Most complex countries:



In [None]:
df_eci %>% arrange(desc(eci)) %>% head

Most complex products:



In [None]:
df_pci %>% arrange(desc(pci)) %>% head

### Complexity weighted by destination (example: Ukraine)



You can also calculate economic complexity by destination.

We did this to explore opportunities for Ukraine (to connect to European value chains):

[https://growthlab.cid.harvard.edu/publications/assessing-ukraines-role-european-value-chains-gravity-equation-cum-economic](https://growthlab.cid.harvard.edu/publications/assessing-ukraines-role-european-value-chains-gravity-equation-cum-economic)

(Using the ECI by destination we found that highly complex products from Ukraine in the 2000s were typically destined for the Russian market, which was also one of the largest importers of products from Ukraine. The detoriation in relations with Russia led to a significant decline in exports there from 2011 onwards, resulting in Ukraine suffering from not only a quantitative but also a qualitative decline in exports).

Hidalgo and Hausmann (2009) calculate complexity of country $c$ as the average PCI of all products for which ${RCA}_{cp}>1$.

Below we define it as the weighted average PCI, where weights are given by the value of country $c$’s exports in each product. This allows us to define an ECI for separate export markets.

Let $\mathcal{M}$ be the set of countries that together constitute an export market (say, the EU&rsquo;s Single Market). Now, the destination-market specific ECI for country $c$ is defined as:

\begin{equation} \label{e_ECI}
ECI_{c}^{\mathcal{M}}=\sum \limits_{p} \frac{\sum \limits_{d \in \mathcal{M}} X^{d}_{op}}{\sum \limits_{d \in \mathcal{M}} X^{d}_{o}} {PCI}_{p}   
\end{equation}

where $X_{op}^{d}$ represents the exports of product $p$ from exporter $o$ to importer $d$ and an omitted subscript indicates the summation over the omitted category: $X_{o}^{d}=\sum \limits_{p} X_{op}^{d}$.

To calculate this, we need a dataset that has country exports **per destination** for this, which is available in the Growth Lab&rsquo;s DataVerse as:

    "country_partner_hsproduct4digit_years_2000_2016.csv"

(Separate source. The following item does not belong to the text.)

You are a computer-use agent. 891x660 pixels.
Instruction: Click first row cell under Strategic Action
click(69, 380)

As this file above is 16 gigabytes, we will load a version of it for only Ukraine&rsquo;s exports. This file has been processed outside of Google colab using the code below:

    df = pd.read_csv('country_partner_hsproduct4digit_years_2000_2016.csv')
    df = df[df['location_code_code']=='UKR')
    df = df[df['export_value']>0]
    df.to_csv('ukr_exports_per_destination.csv',index=False)



In [None]:
# Complexity by destination
print('loading data')
#df_ukr <- read_csv(file='~/Dropbox/proj/org_zhtml_projects/product-space-eci-workshop/files/ukr_exports_per_destination.csv')
df_ukr <- read_csv(file='https://www.dropbox.com/s/megm8qzn3jcwnqz/ukr_exports_per_destination.csv?dl=1')
print('loaded')

# show sample of dataset
sample_n(df_ukr,10)

Merge PCI from products in 2000 into the dataframe (from df<sub>ec</sub> created in previous section using py-ecomplexity).



In [None]:
# add leading zero if 3-digit
df_ukr$len_hs_product_code = str_length(df_ukr$hs_product_code)
df_ukr <- df_ukr %>%
    mutate(hs_product_code = ifelse(len_hs_product_code == 3, paste('0',hs_product_code,sep=""),hs_product_code))

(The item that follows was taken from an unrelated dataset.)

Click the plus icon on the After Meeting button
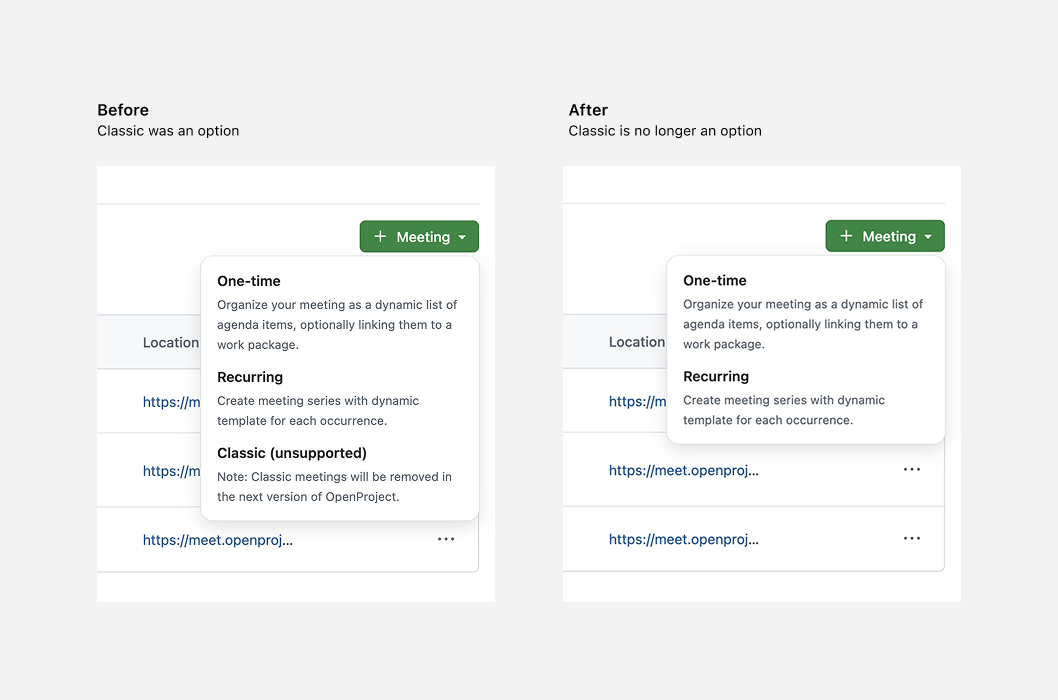tap(846, 235)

# strip leading / trailing spaces
df_ukr$hs_product_code <- trimws(df_ukr$hs_product_code, which = c("both"))

# merge
df_ukr <- left_join(df_ukr, df_pci, by = c("hs_product_code" = "product_code"))

Now we calculate the ECI by destination:



In [None]:
calc_ecimc <- function(data,origin_col,destination_col,task_col,value_col,pci_col) {
           dft <- data

           # total exports by exporter-importer
           dft <- dft %>%
             group_by(origin_col,destination_col) %>%
             mutate(export_value_cot = sum(value_col))

           # sum of pci per export
           dft$pci_x_export = dft$pci_col * dft$value_col

           dft <- dft %>%
             group_by(origin_col,destination_col) %>%
             mutate(pci_x_export_sum = sum(pci_x_export))

           dft$eciMc = dft$pci_x_export_sum / dft$export_value_cot

           dft <- dft %>%
             distinct(origin_col,destination_col, .keep_all= TRUE)

           dft <- dft %>% select(origin_col,destination_col,eciMc)

           return(dft)
         }

print('ecimc function defined')

In [None]:
df_ukr_ecimc <- df_ukr %>%
  rename(origin_col = location_code,
         destination_col = partner_code,
         task_col = hs_product_code,
         value_col = export_value,
         pci_col = pci
  )

# calculate ecimc
df_ukr_ecimc <- calc_ecimc(data=df_ukr_ecimc,origin_col,destination_col,task_col,value_col,pci_col)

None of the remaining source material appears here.